• [Input records]
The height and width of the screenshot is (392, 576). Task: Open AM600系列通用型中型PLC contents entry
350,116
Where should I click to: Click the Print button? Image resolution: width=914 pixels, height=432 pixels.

---

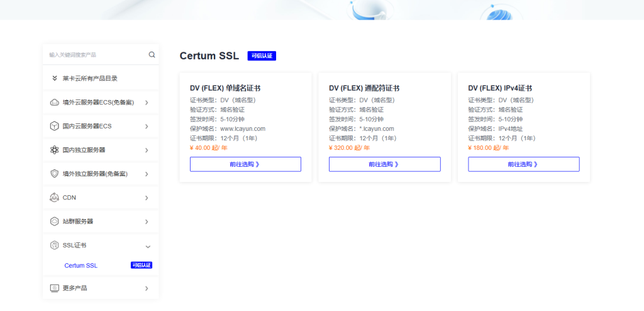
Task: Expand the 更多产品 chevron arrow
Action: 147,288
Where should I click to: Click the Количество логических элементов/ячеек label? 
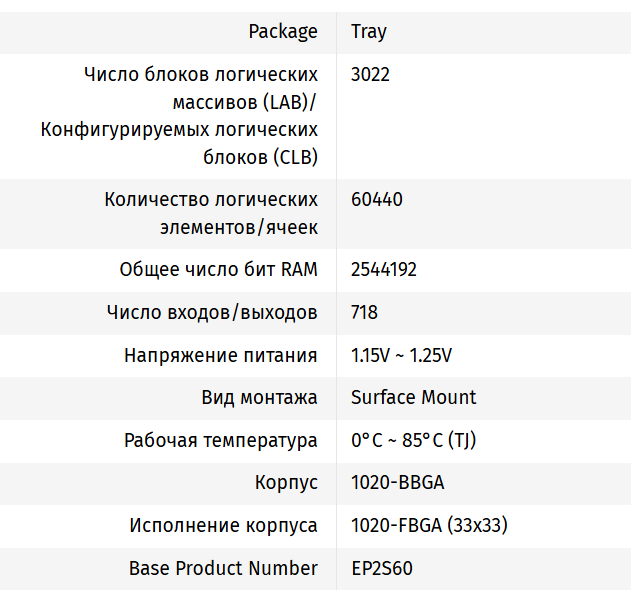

---

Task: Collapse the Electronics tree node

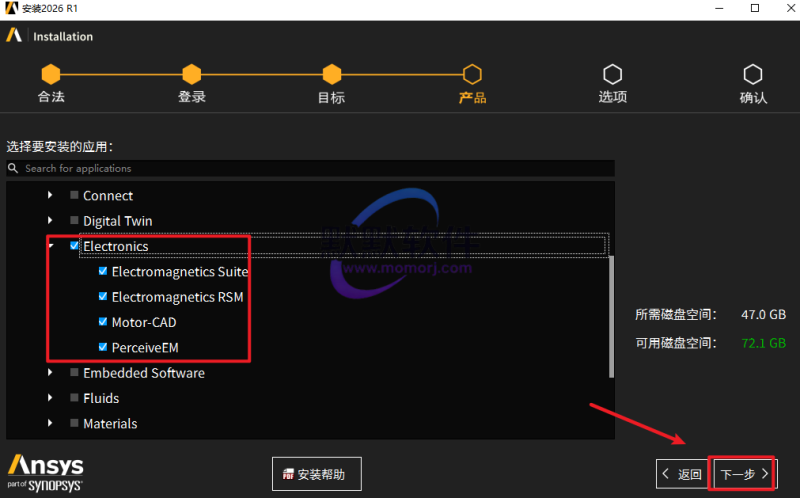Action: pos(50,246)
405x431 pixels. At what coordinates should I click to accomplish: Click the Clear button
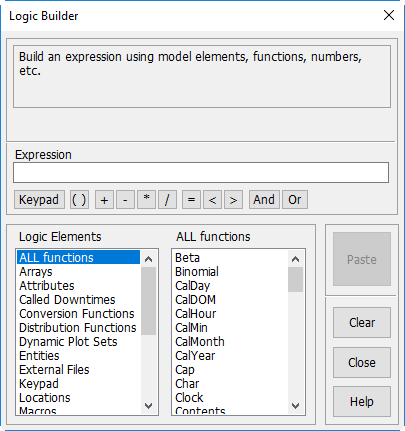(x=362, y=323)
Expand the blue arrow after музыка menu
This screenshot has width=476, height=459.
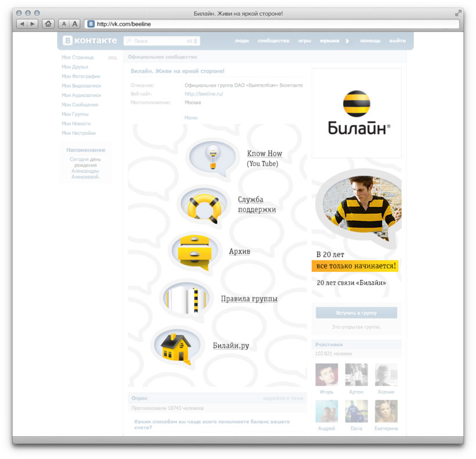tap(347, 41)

• [Work instructions] From the material above, set down exactly the lines between the line holding "The height and" and the line holding "Where should I click to: Click the Print", inclusive. Include nothing else.

• [Task answer]
The height and width of the screenshot is (392, 576). Task: Open AM600系列通用型中型PLC contents entry
350,116
Where should I click to: Click the Print button? Image resolution: width=914 pixels, height=432 pixels.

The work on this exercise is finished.